На какой-то миг ярость ослепляет Двалина, и он вздергивает хоббита за грудки и прижимает к стене.
- Как ты смеешь? – шипит он в бешенстве. – Как ты мог предложить такое, ты, мелкий паршивый…
- Да выслушай ты меня, наконец, гном тупоголовый! – Каким-то образом Бильбо умудряется выглядеть возмущенным, даже когда его ступни болтаются в воздухе. Это так изумляет Двалина, что он замолкает. Должно быть, так чувствует себя волк, когда его кусает заяц.
- Между прочим, я мог бы просто так и сделать, - сердито заявляет Бильбо. – Перелезть через стену и пробраться в лагерь. Для опытного взломщика это раз плюнуть, должен заметить. Но я этого не сделал. Я не хочу, чтобы началась война, я не хочу, чтобы все они погибли: Кили, и Фили, и Бофур, и остальные. Так что если у тебя есть идея получше, я тебя с удовольствием выслушаю.

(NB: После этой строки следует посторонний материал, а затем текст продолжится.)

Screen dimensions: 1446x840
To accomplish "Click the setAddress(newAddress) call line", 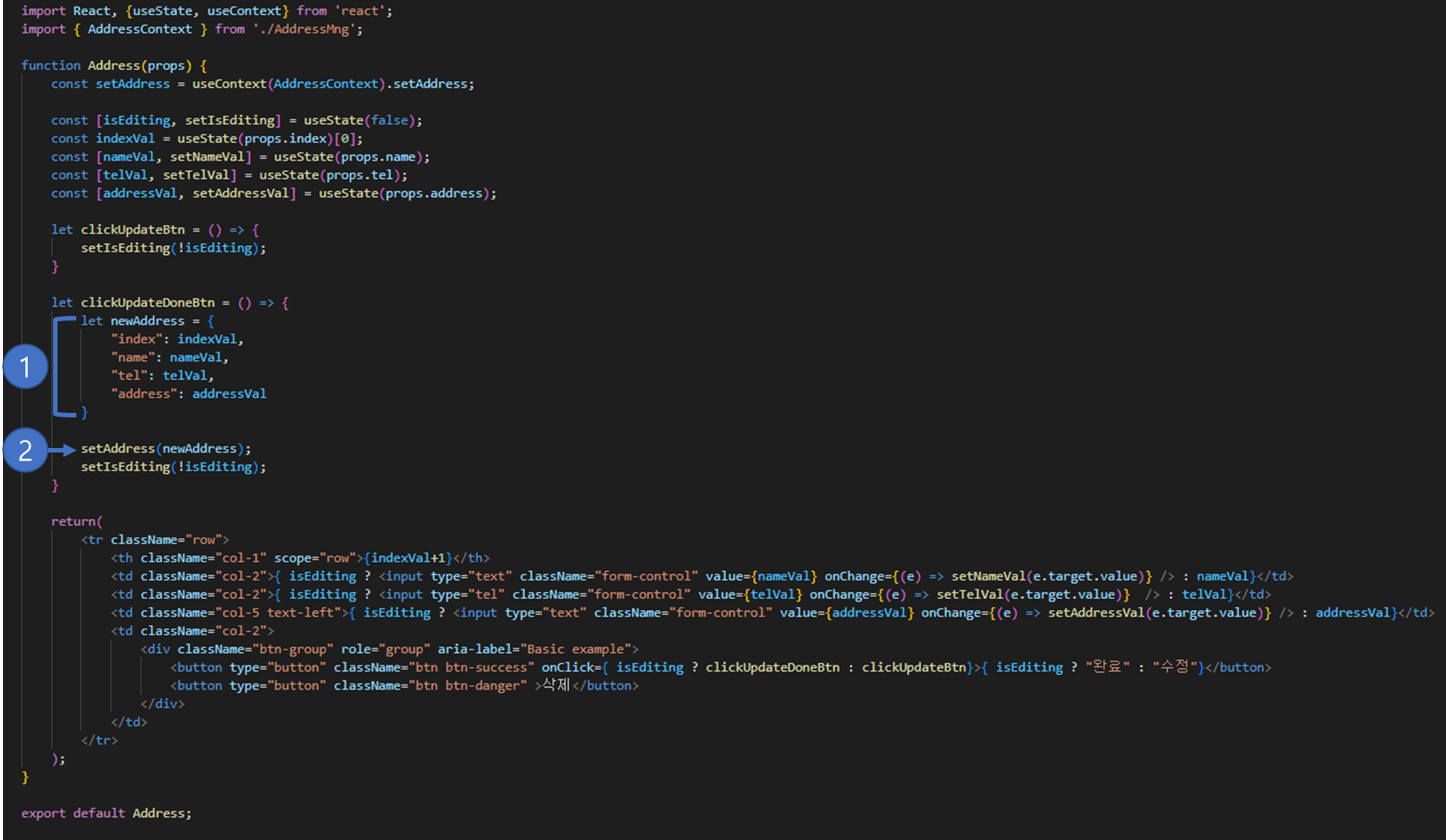I will (165, 449).
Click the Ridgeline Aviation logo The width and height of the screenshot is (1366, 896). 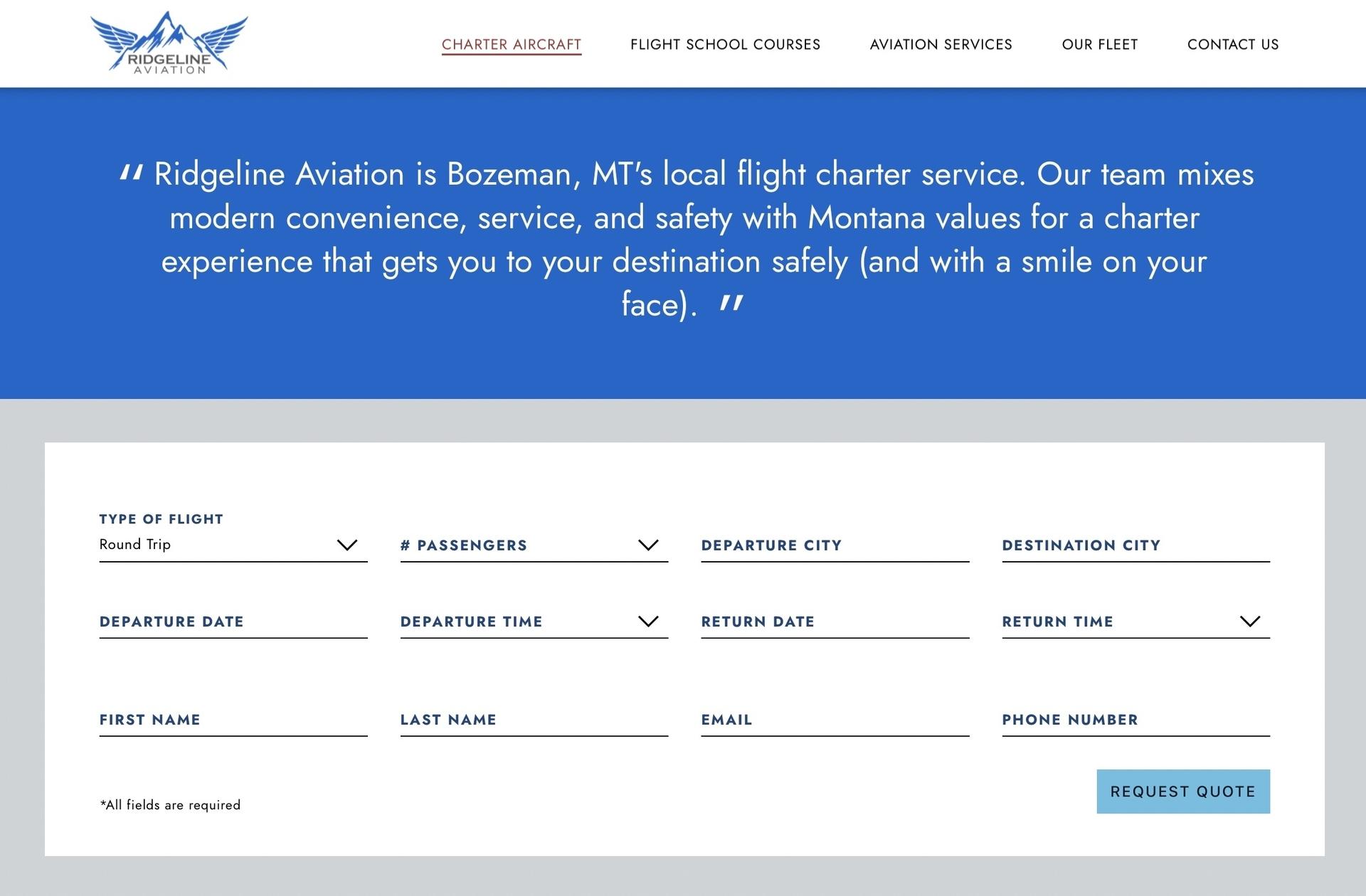tap(169, 43)
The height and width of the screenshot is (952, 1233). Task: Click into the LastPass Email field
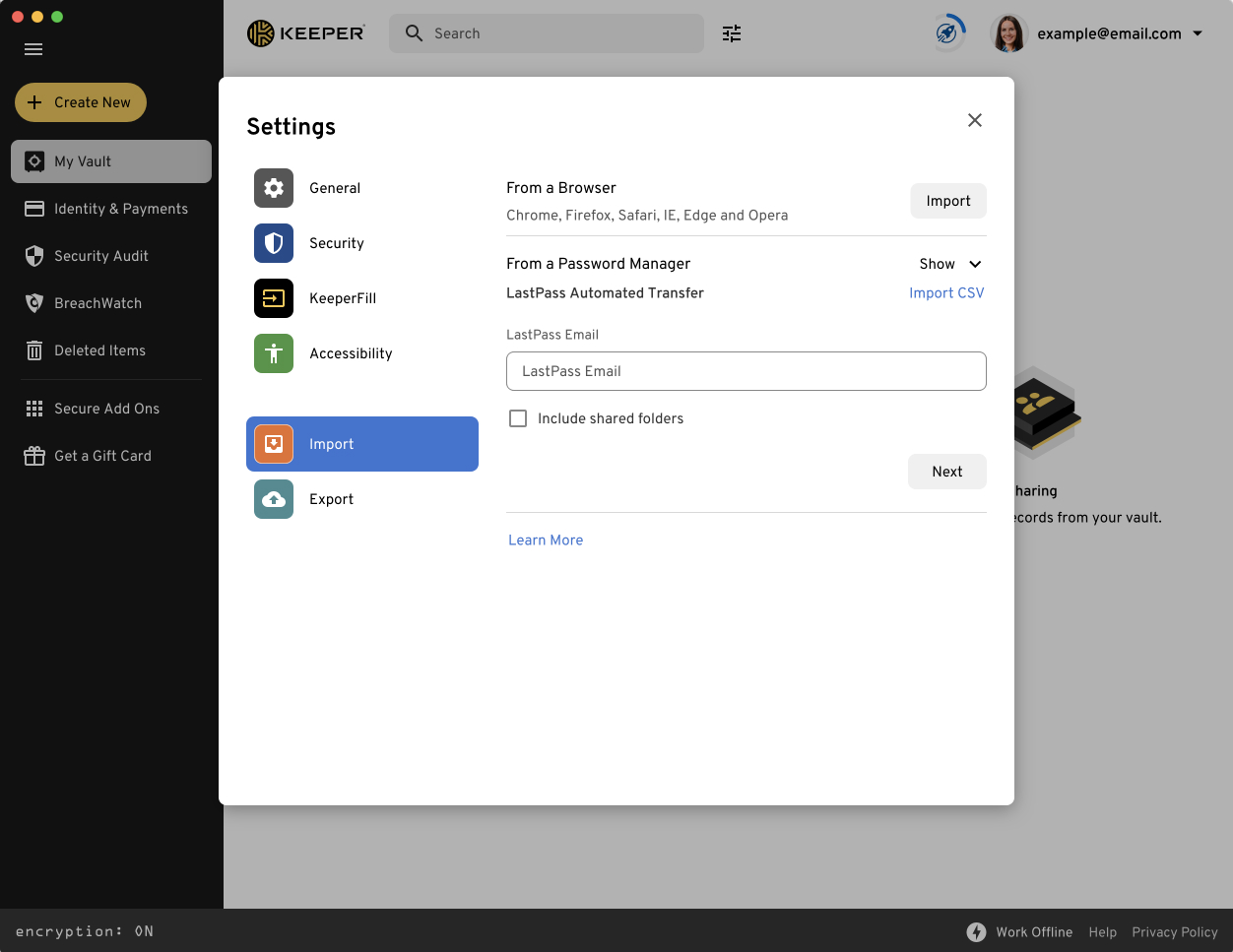pos(746,371)
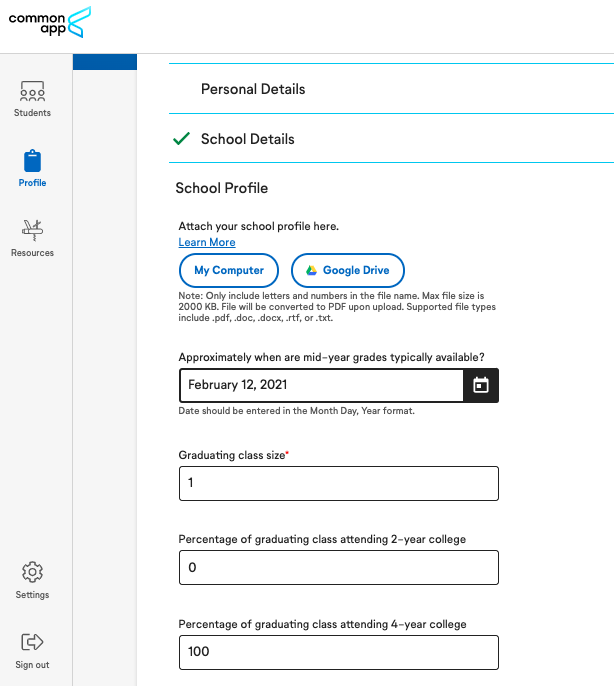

Двалин медленно опускает его на землю и разжимает пальцы. Он прислоняется к стене и закрывает глаза.
Если Торин получит Аркенстон, все кончено.

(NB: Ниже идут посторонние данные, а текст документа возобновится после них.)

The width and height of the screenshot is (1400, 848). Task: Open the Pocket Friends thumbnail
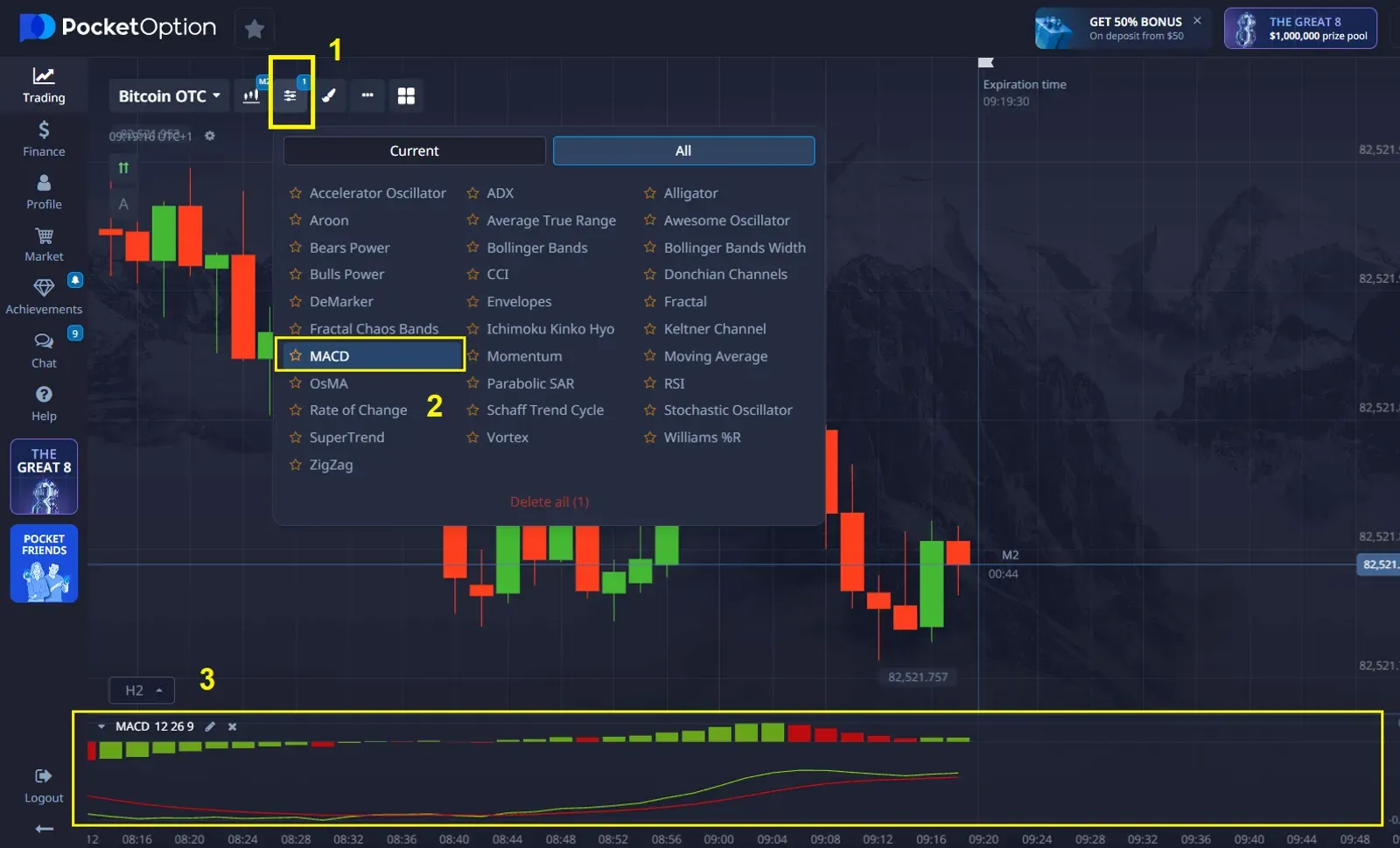pyautogui.click(x=44, y=564)
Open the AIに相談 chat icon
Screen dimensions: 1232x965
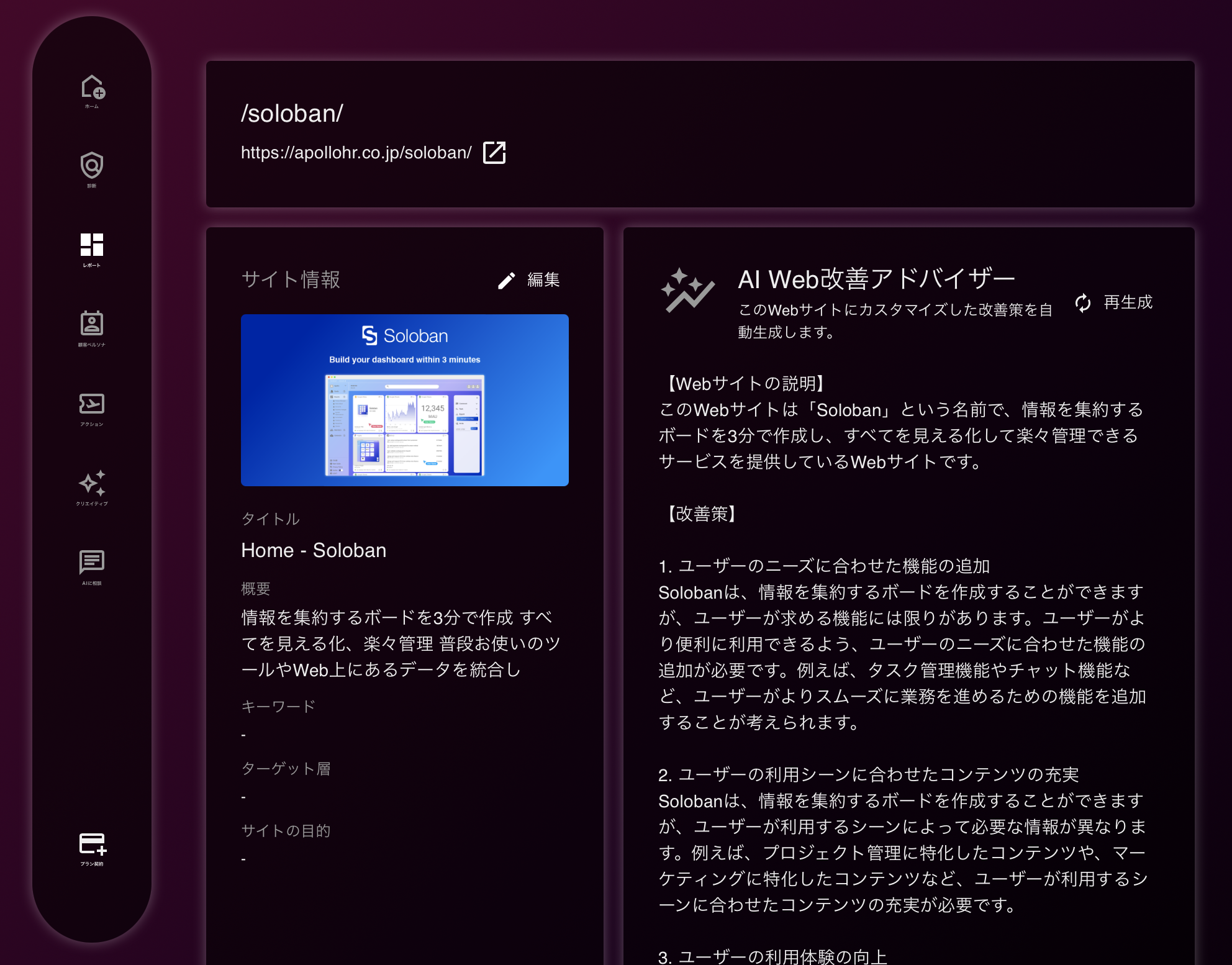[x=92, y=563]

Своими руками отдать его врагу – это последнее, на что он мог бы пойти.
Но если его спрятать…
Двалин сглатывает застрявший в горле комок. Это измена. Одну мысль об этом уже можно считать предательством.
Он не знает, сколько стоит так, подпирая стену, но когда он открывает глаза, Бильбо смотрит на него, терпеливо ожидая ответа. У него бледное лицо и темные круги под глазами.
- Может быть, - медленно произносит Двалин, - если бы мы могли его спрятать... Только на время. Пока Торину не станет лучше.
- А если… – начинает Бильбо и тут же осекается под суровым взглядом Двалина. Он не позволит никому даже предполагать, что Торин может и не придти в себя.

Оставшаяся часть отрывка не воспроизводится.